* [Work order] Copy out each line in the listing below where the word "computer" appears.

* [Records supplied]
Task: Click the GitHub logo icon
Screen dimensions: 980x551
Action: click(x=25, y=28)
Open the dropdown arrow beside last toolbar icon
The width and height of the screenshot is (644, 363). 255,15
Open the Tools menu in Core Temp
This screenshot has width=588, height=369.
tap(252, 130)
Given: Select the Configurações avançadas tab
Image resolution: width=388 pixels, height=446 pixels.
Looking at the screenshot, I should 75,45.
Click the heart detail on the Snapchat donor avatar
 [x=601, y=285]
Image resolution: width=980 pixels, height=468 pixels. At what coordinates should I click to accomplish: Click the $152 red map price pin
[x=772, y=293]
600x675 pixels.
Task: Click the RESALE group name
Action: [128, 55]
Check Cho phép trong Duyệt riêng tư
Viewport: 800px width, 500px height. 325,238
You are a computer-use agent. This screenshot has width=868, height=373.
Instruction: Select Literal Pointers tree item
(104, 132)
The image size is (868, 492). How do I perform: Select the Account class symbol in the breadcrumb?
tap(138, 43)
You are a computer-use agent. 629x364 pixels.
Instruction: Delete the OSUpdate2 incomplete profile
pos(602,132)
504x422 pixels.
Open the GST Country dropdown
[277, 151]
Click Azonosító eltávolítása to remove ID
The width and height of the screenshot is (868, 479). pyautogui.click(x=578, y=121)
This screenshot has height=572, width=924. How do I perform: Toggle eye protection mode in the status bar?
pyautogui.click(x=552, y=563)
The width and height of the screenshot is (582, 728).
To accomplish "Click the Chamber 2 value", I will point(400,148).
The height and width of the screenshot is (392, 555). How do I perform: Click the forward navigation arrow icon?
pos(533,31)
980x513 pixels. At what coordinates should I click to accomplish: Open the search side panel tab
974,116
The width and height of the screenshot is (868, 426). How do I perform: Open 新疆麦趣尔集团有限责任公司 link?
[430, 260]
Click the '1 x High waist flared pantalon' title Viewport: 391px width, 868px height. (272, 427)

* [Result]
You are a computer-use agent. This screenshot has width=868, height=373.
You are a computer-use agent. 629x364 pixels.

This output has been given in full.